__TEXT SECTION__.
Khan Academy migrated its monolithic Python 2 backend to a Go‑based service‑oriented architecture. The following summarizes the motivations, language selection, testing strategy, migration process, and lessons learned.

Overview

By the end of 2019, Khan Academy’s backend, built on a Python 2 monolith that had run reliably for over ten years, needed an upgrade because Python 2 reached end‑of‑life on January 1 2020.

The team evaluated three migration paths:

Upgrade to Python 3, improving performance and language features by 10‑15%.

Migrate to Kotlin for compute‑intensive tasks, offering higher speed and lower server costs.

Migrate to Go, a simple, fast‑compiling language with excellent Google App Engine support and lower memory usage than Kotlin.

After extensive performance testing, they chose Go because it matched Kotlin’s speed while using significantly less memory.

Why Go?

Go is a statically typed compiled language with syntax similar to C. It was designed at Google by Ken Thompson, Rob Pike, and Robert Griesemer. Go offers garbage collection, structural typing, and extremely fast compilation.

From Monolith to Services

In addition to adopting Go, Khan Academy switched to a service‑oriented architecture. Previously, all servers ran the same code and could handle any request. Dedicated services now manage data storage and caching, allowing independent deployment and scaling.

Faster deployments – services can be deployed and tested independently.

Limited impact of failures – issues are isolated to specific services.

Optimized hardware and configuration – each service can use the appropriate instance type and settings.

The new backend continues to run on Google App Engine, using Google Cloud Datastore and other Google Cloud products.

Incremental Migration Strategy

Kevin Dangoor explains that a full rewrite carries high risk, so Khan Academy adopted an incremental approach with four steps:

Monolith control : The GraphQL gateway routes requests to the Python monolith while engineers write Go handlers for the same requests.

Side‑by‑side : Once Go can handle a request, the gateway calls both Python and Go implementations, compares results, logs differences, and returns the Python result to users.

Migration : After extensive testing, traffic is shifted to the Go service; the Python code remains as a fallback.

Removal : Once confidence is high, the Python code is removed entirely.

This process allowed Khan Academy to maintain high availability even as traffic surged during the COVID‑19 pandemic.

Key Principles for a Successful Rewrite

Avoid scope creep – Engineers focus on direct translation from Python to Go without tackling unrelated refactoring.

Parallel testing – Running tests side‑by‑side ensures functional equivalence between old and new services.

Boundary‑less engineering – Engineers work across product domains and service ownership to share knowledge and reduce bottlenecks.

During the migration, usage grew 2.5× in two weeks, and by August 30 2021 the new backend handled 95 % of site traffic, meeting performance targets despite the pandemic‑induced load.

Technical Highlights

The new backend is built on GraphQL Federation , replacing REST with a unified GraphQL gateway that composes schemas from multiple services into a single typed API.

Each service contributes a portion of the overall GraphQL schema; the gateway merges them, allowing seamless queries across services.

During the transition, both the new distributed backend and the old monolith were queried in parallel, with results compared to ensure correctness before fully switching traffic.

__EXTRACTED MATERIAL__.
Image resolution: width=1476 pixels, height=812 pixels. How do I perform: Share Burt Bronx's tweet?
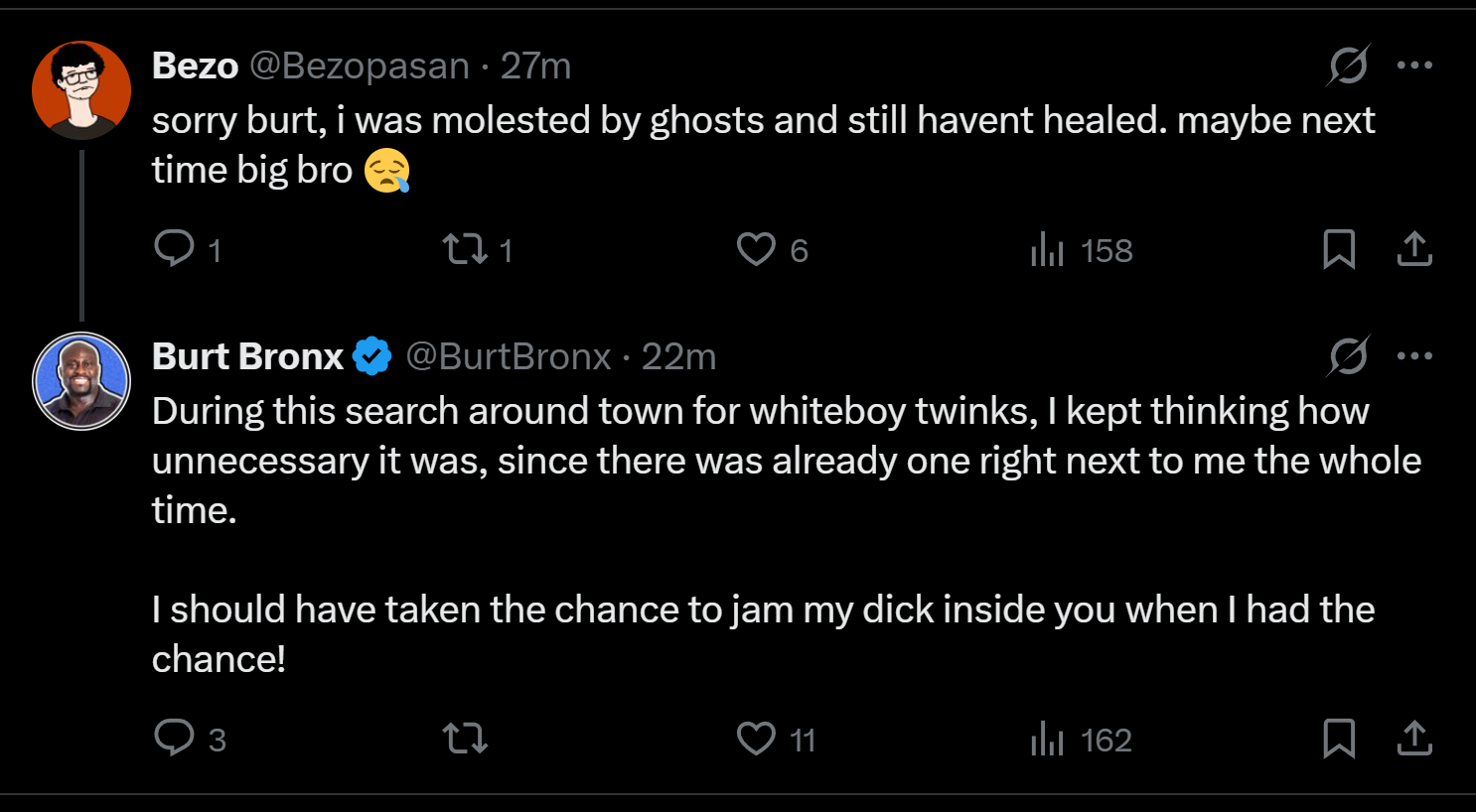click(1414, 739)
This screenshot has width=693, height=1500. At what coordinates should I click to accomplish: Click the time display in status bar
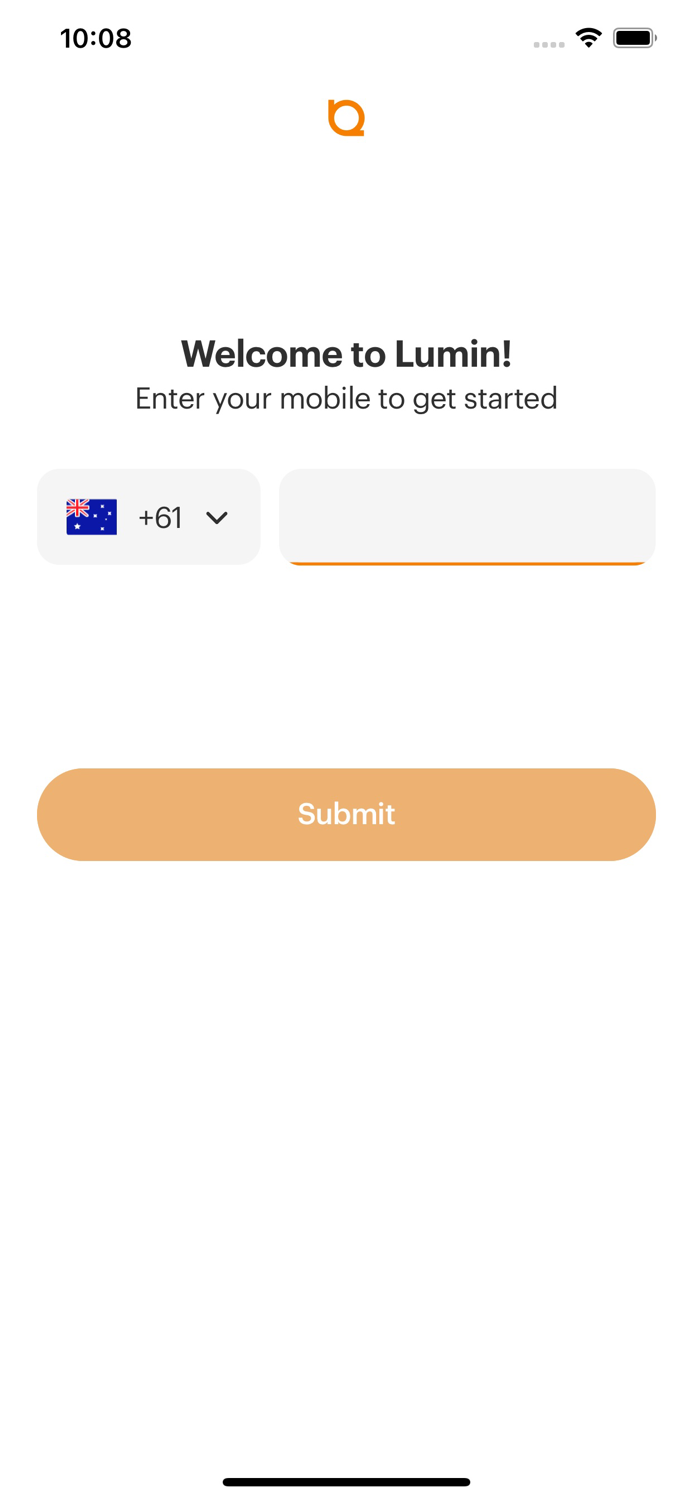[x=96, y=38]
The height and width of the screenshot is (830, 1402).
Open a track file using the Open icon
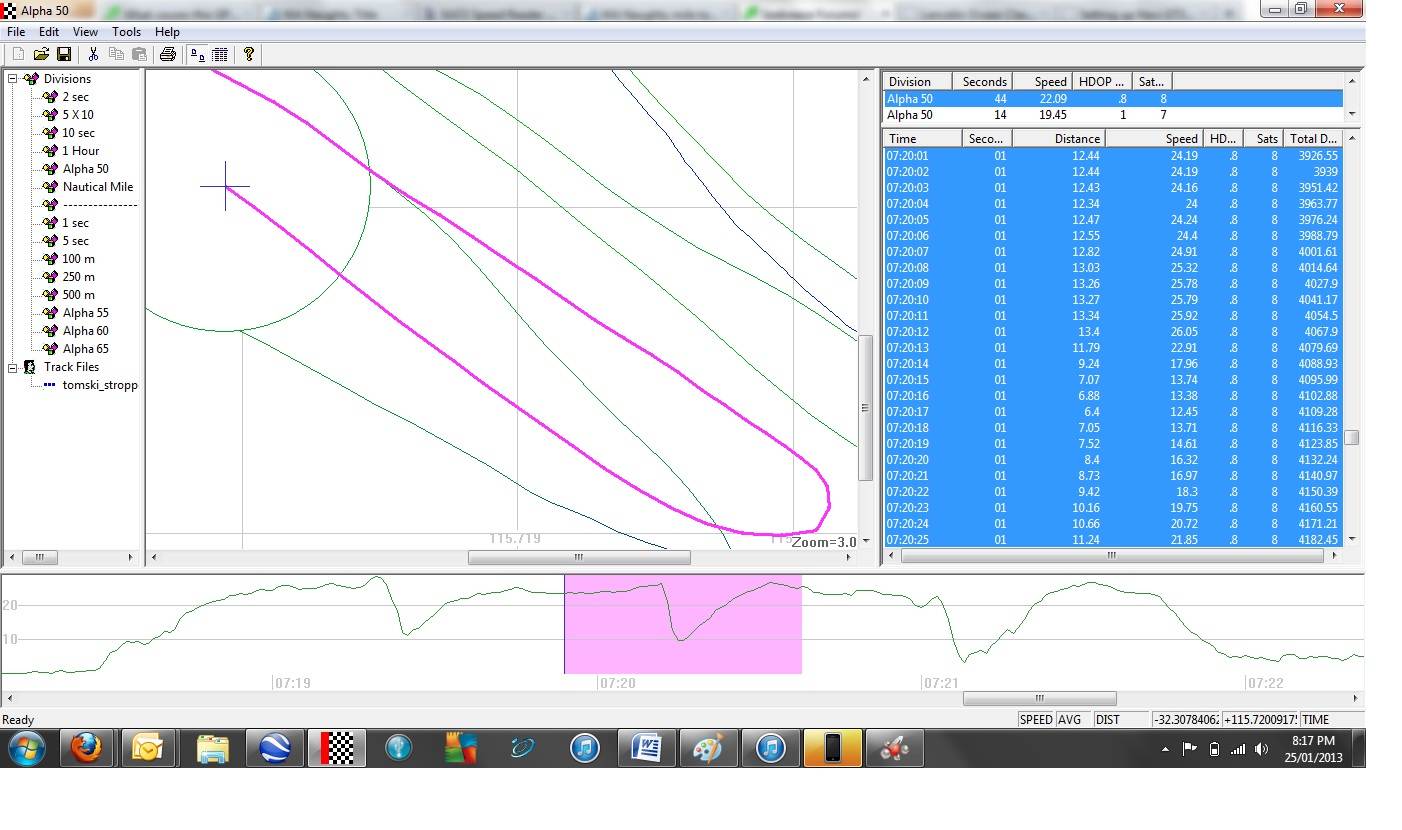coord(42,54)
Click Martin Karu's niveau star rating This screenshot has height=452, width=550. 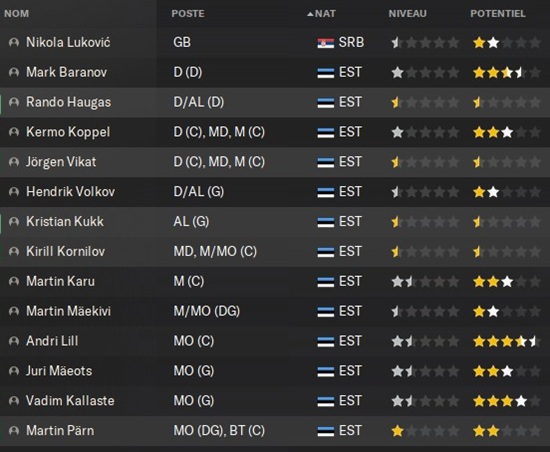(425, 282)
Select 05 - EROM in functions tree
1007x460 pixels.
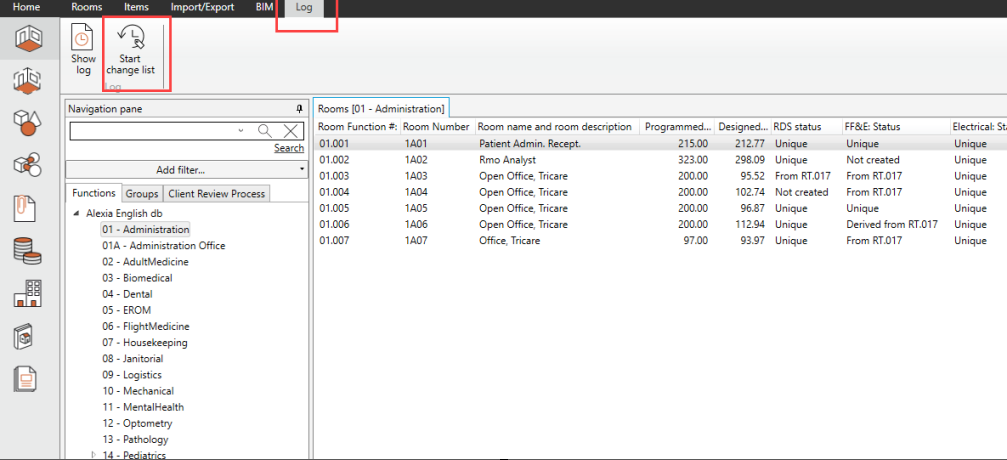point(126,310)
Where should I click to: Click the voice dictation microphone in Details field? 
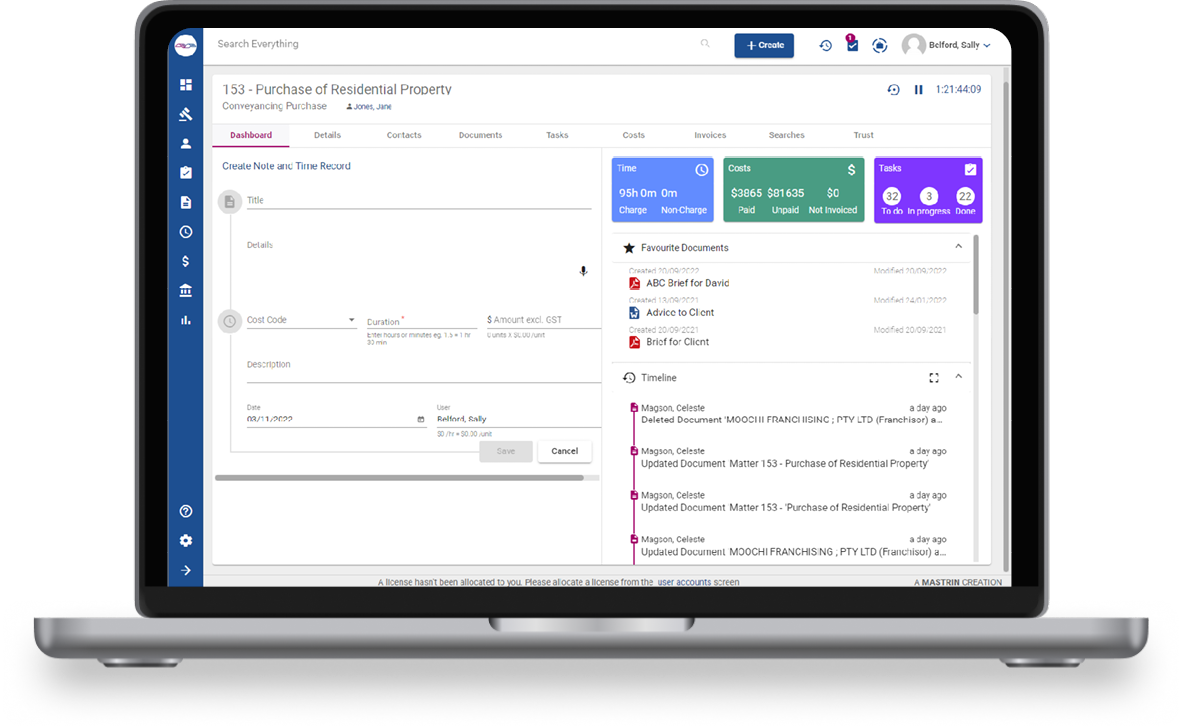point(583,270)
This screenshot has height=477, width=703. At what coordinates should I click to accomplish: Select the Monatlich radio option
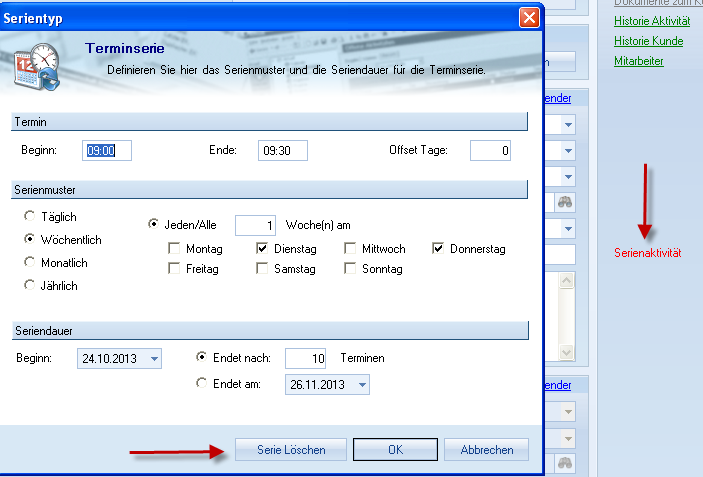pyautogui.click(x=30, y=263)
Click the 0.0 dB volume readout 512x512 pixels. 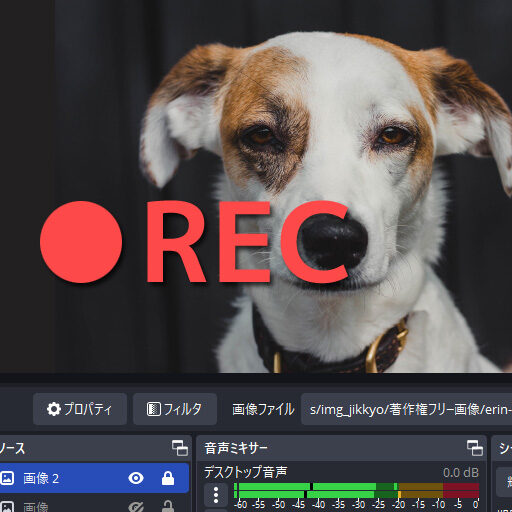pyautogui.click(x=461, y=472)
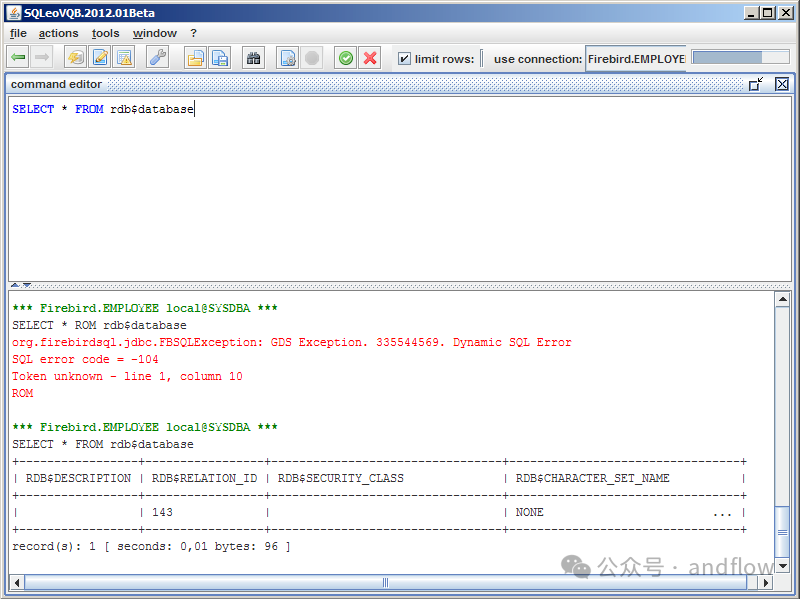The width and height of the screenshot is (800, 599).
Task: Click the open file folder icon
Action: [195, 58]
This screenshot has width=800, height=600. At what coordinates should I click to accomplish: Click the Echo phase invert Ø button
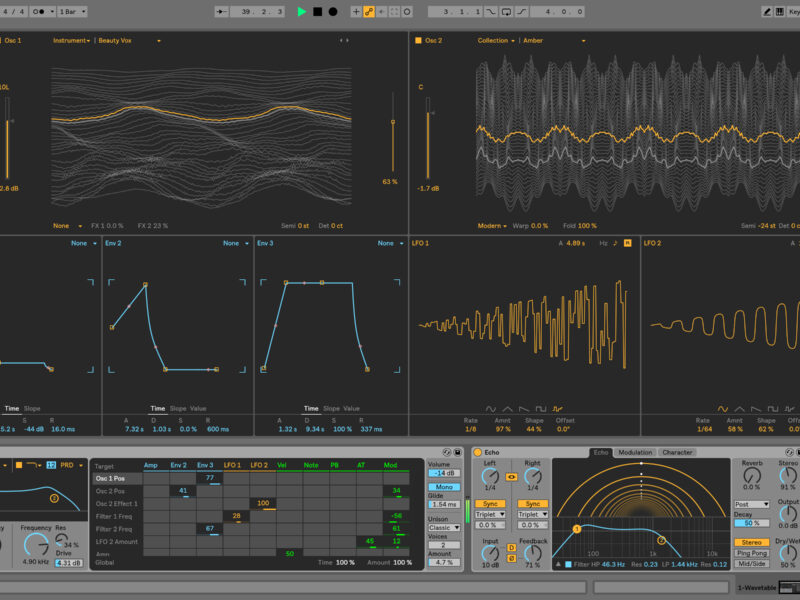[x=511, y=558]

__YOUR GOAL__.
Reproduce word for word the stretch of the Khan Academy migration text from "Monolith control : The" through "tackling unrelated refactoring.".

__RESULT OF THE EXERCISE__.
Monolith control : The GraphQL gateway routes requests to the Python monolith while engineers write Go handlers for the same requests.

Side‑by‑side : Once Go can handle a request, the gateway calls both Python and Go implementations, compares results, logs differences, and returns the Python result to users.

Migration : After extensive testing, traffic is shifted to the Go service; the Python code remains as a fallback.

Removal : Once confidence is high, the Python code is removed entirely.

This process allowed Khan Academy to maintain high availability even as traffic surged during the COVID‑19 pandemic.

Key Principles for a Successful Rewrite

Avoid scope creep – Engineers focus on direct translation from Python to Go without tackling unrelated refactoring.